— EXERCISE DESCRIPTION —
A verbatim printing of the entries that follow is needed; pictures must not appear in it.

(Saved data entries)
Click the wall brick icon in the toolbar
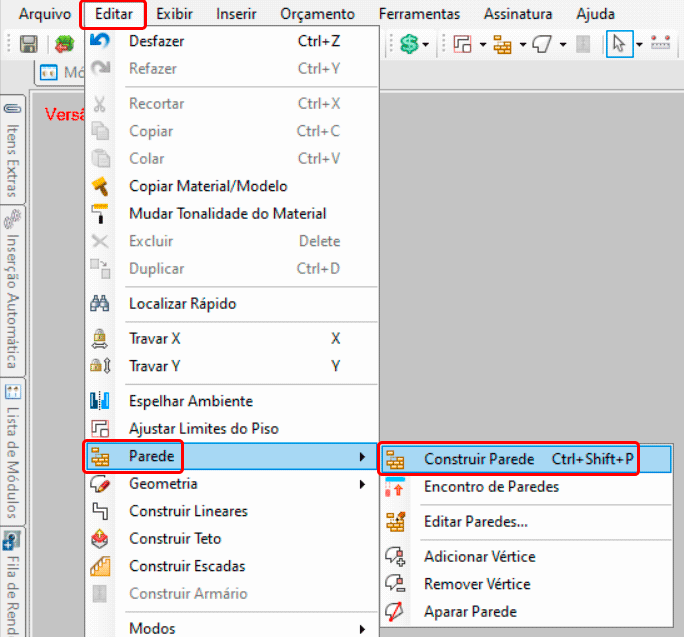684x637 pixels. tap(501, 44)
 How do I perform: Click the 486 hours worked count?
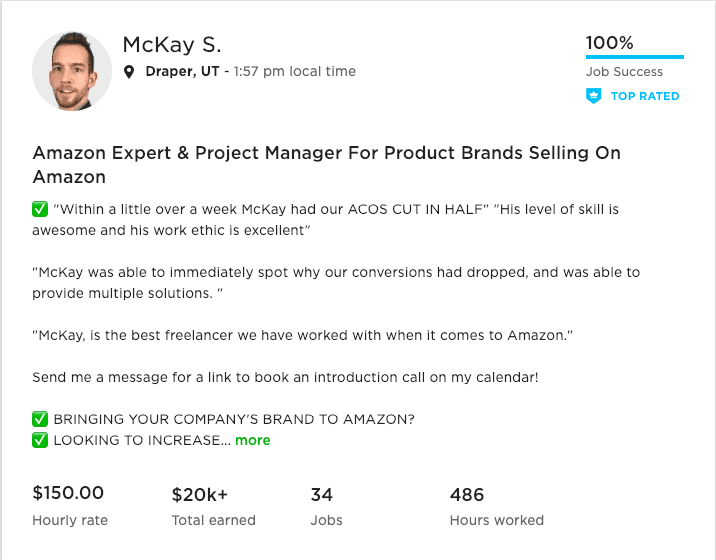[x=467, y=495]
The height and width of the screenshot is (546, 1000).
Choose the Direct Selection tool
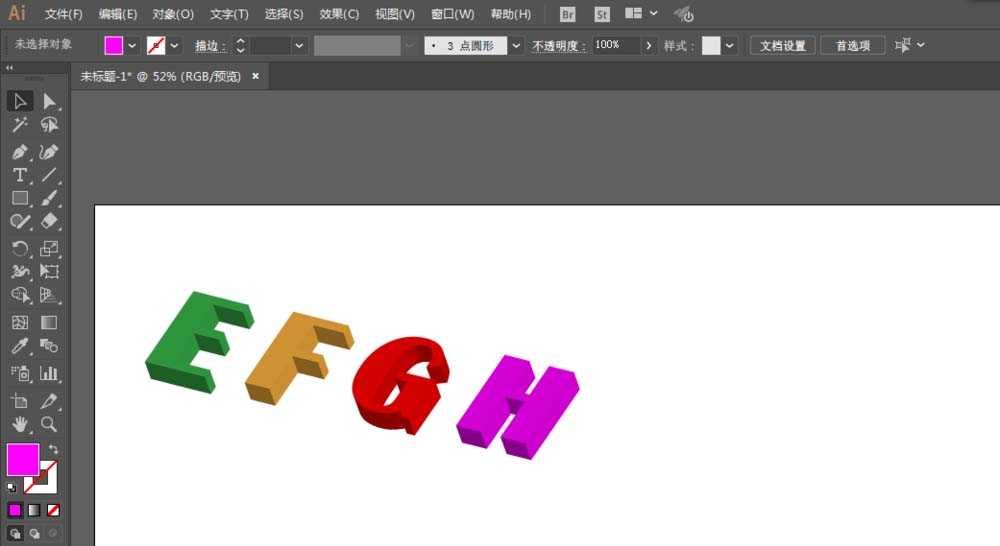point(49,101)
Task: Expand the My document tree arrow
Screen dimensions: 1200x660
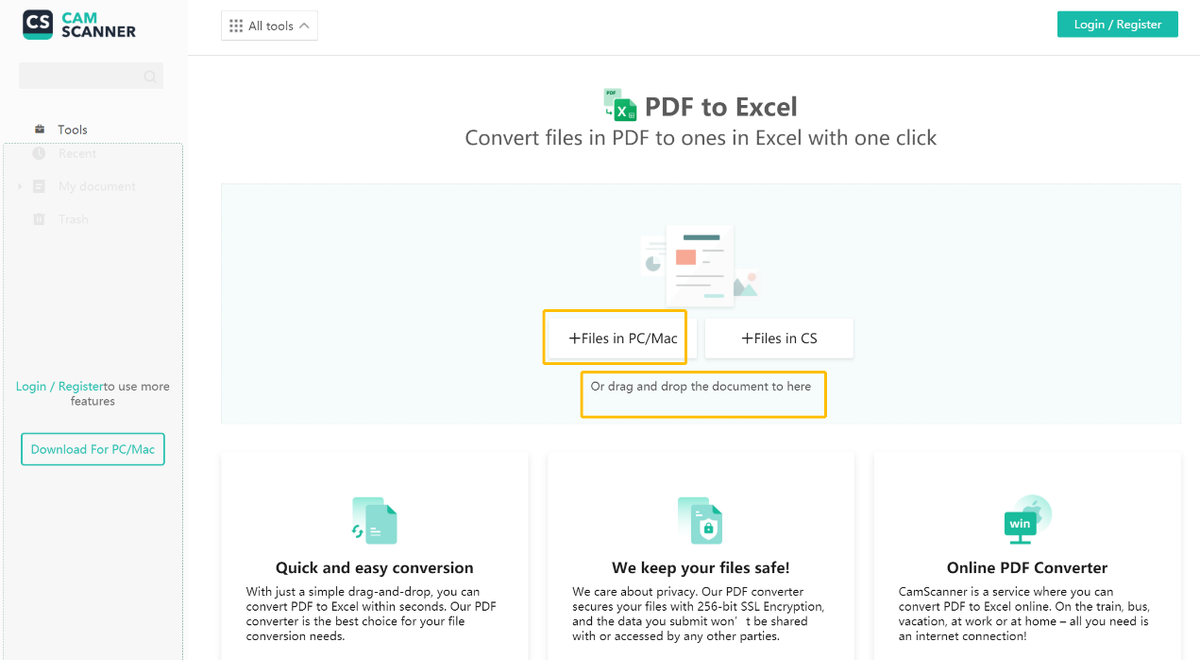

— SOLUTION BELOW —
Click the wall brick icon in the toolbar
684x637 pixels. tap(501, 44)
 How do I perform: Click the 486 hours worked count?
[x=467, y=495]
The height and width of the screenshot is (546, 1000).
Choose the Direct Selection tool
point(49,101)
Task: Expand the My document tree arrow
Screen dimensions: 1200x660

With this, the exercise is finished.